Clute v. McGill

OPINION OF THE COURT

Peters, J.

Between July 28, 1995 and August 4, 1995, Mark Lavarnway, Terry Bordeau and Willard A. Stone, Jr. were each charged by criminal information filed in Justice Court of the Town of Schuyler Falls with petit larceny and conspiracy in the sixth degree. Lavarnway and Bordeau were further charged with the local code violation of scavenging.

On August 9, 1995, petitioner put Justice Court on notice that she intended to present the case to the Grand Jury. Shortly thereafter, a three-count indictment was returned charging the criminal defendants with the misdemeanors of petit larceny and official misconduct, and the violation of scavenging. Defendants were arraigned in County Court.

On February 8, 1996, defendants moved to transfer the indictment from County Court to Justice Court. Respondent Clinton County Judge, relying on NY Constitution, article VI, § 19 (b), concluded that he was empowered to effectuate such transfer and granted defendants’ motion.

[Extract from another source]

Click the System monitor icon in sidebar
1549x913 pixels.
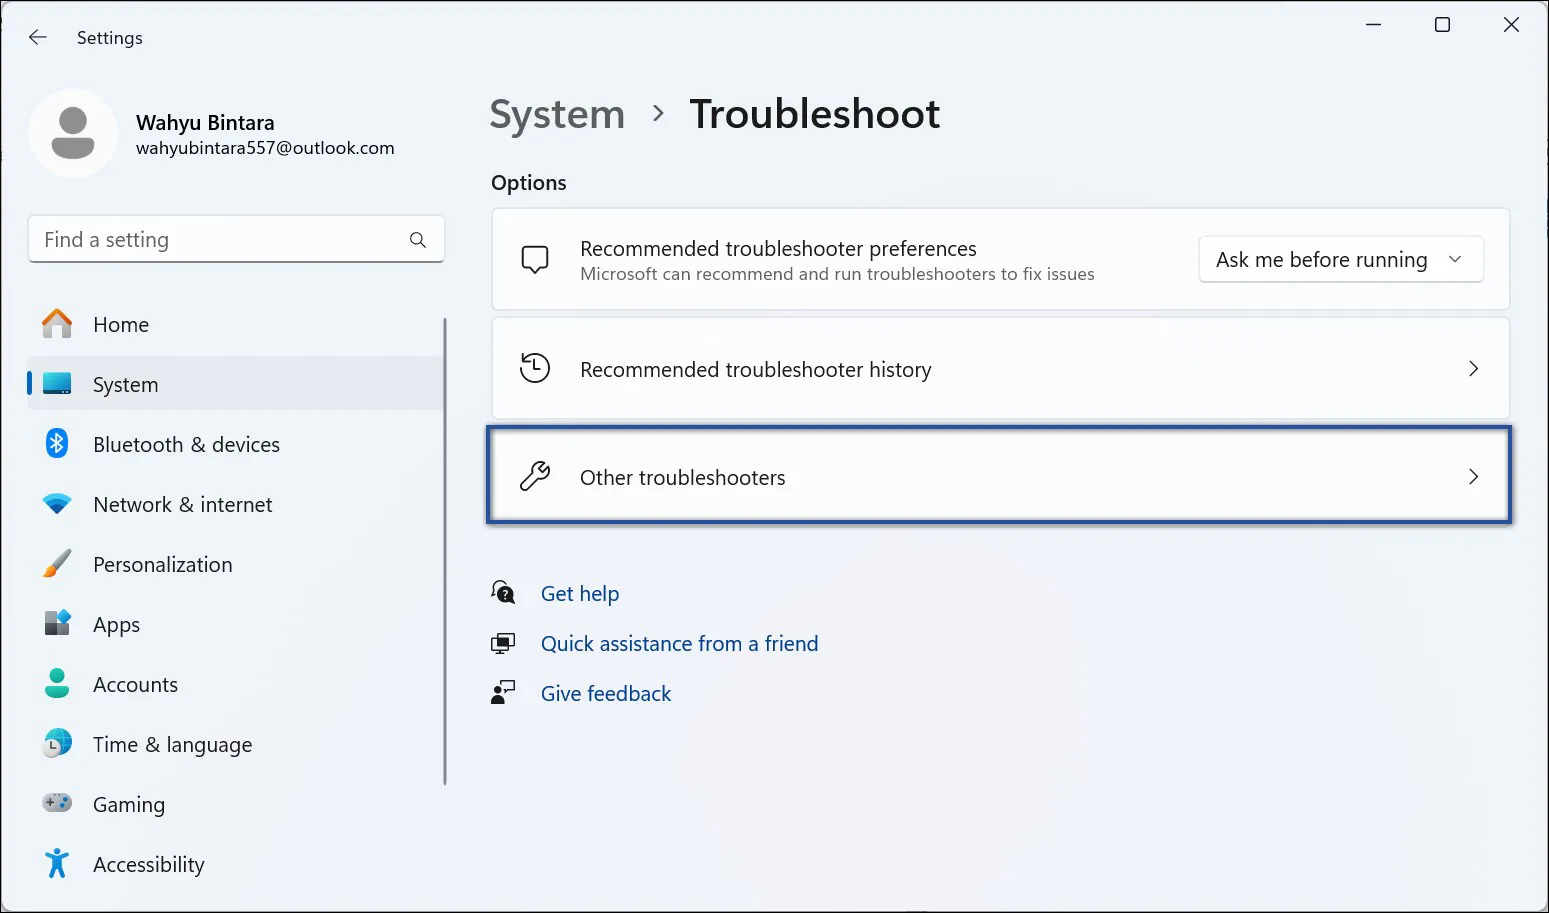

Petitioner thereafter commenced the instant proceeding seeking a writ of prohibition against the County Judge to prohibit such transfer and against the two Justices of the Town of Schuyler Falls to bar them from any further disposition.

Relying upon CPL 170.20, which divests a local criminal court of jurisdiction over a misdemeanor charge upon the filing. of an indictment charging the same crime in a superior court, petitioner contends that once Justice Court lost jurisdiction County Court was without authority to reinstate the matter. "The People,” petitioner argues, "have a clear legal right to prosecute the instant misdemeanor offense by [i]ndictment in Clinton County Court.”

While petitioner has, no doubt, seized upon the "appropriate procedural vehicle” for the assertion of her claim (Matter of Pirro v Angiolillo, 89 NY2d 351, 355), "the extraordinary and infrequently permitted remedy of prohibition, which serves to restrain an officer from acting without or in excess of jurisdiction, will not lie absent a showing of a clear legal right to the relief requested” (Matter of Adelphi Univ. v Board of Regents, 229 AD2d 36, 38). NY Constitution, article VI, § 19 (b) provides, *72in pertinent part, as follows: "The county court may transfer any action or proceeding, except a criminal action or proceeding involving a felony prosecuted by indictment * * * to any court, other than the supreme court, having jurisdiction of the subject matter within the county provided that such other court has jurisdiction over the classes of persons named as parties” (emphasis supplied). Hence, were we to support petitioner’s effort to limit the constitutional authority of County Court by adopting an expansive reading of CPL 170.20, we would "additionally and precedentially strengthen! ] the procedural hand of one party (the prosecutor), not only over defendants but especially over neutral Magistrates, who should equally oversee both contending parties before courts” (Matter of Pirro v Angiolillo, supra, at 361 [Bellacosa, J., dissenting]).

We hold that while the People have a clear legal right to present misdemeanor charges to a Grand Jury in order to prosecute crimes by indictment "in a superior court” (CPL 170.20 [2]), if the indictment returned does not charge a felony County Court has the constitutional authority to transfer the matter to any Justice Court having jurisdiction. Therefore, although Justice Court here initially lost jurisdiction by way of the ensuing indictment (see, People v Brancoccio, 83 NY2d 638; Matter of Molea v Marasco, 64 NY2d 718; Matter of Cummings v Koppell, 212 AD2d 11, lv denied 86 NY2d 702), it properly regained jurisdiction by way of a constitutionally authorized transfer (see, NY Const, art VI, § 19 [b]; see also, People v Thompson, 70 AD2d 968; Spycher v Andrew, 55 AD2d 715).

Mercure, J. P., White, Casey and Spain, JJ., concur.

Adjudged that the petition is dismissed, without costs.